**WHAT YOU SHOULD DO:** Find each line in the data below that contains the string "cell" and copy those lines out. Case counts.

--- BEGIN ---

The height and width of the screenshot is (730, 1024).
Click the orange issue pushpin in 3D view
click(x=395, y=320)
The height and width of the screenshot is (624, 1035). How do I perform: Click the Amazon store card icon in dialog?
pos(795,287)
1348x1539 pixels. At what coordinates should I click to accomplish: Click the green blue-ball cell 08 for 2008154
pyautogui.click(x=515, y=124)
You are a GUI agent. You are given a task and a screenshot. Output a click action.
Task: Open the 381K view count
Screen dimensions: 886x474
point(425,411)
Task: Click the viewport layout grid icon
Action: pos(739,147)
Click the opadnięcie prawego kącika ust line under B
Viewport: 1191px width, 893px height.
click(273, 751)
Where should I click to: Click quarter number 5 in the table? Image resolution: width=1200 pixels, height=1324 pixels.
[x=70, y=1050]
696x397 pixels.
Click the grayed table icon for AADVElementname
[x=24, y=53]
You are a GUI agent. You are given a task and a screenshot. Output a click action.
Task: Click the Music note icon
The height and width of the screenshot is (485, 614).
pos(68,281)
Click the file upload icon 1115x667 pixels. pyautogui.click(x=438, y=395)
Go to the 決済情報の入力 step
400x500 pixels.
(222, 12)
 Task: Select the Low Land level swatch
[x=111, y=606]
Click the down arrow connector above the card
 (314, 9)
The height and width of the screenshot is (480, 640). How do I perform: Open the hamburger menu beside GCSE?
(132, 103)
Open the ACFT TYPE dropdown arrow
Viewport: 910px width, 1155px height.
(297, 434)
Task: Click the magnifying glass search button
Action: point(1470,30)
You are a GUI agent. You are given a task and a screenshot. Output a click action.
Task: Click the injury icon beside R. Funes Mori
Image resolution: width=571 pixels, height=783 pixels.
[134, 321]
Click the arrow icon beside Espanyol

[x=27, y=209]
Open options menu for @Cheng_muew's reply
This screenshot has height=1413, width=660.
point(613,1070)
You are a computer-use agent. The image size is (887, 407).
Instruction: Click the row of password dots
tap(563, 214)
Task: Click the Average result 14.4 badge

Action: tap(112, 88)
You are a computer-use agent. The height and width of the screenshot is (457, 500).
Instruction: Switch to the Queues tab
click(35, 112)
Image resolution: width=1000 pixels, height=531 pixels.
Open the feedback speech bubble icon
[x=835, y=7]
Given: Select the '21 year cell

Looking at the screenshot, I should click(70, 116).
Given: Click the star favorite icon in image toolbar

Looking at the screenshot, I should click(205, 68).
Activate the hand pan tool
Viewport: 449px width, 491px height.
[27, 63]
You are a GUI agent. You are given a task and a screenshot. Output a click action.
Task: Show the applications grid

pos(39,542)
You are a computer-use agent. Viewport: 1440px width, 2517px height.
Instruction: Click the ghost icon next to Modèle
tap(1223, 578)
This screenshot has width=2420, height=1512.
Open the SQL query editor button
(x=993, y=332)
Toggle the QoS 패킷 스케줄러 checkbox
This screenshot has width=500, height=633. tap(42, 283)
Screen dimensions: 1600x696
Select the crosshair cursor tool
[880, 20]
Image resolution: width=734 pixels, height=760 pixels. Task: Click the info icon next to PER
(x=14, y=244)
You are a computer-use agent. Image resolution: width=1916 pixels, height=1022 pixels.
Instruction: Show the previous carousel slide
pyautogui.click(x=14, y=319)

--- END ---

**EXPECTED ANSWER:**
1348x1539 pixels. At what coordinates should I click to accomplish: Click the green blue-ball cell 08 for 2008154
Given: Select the '21 year cell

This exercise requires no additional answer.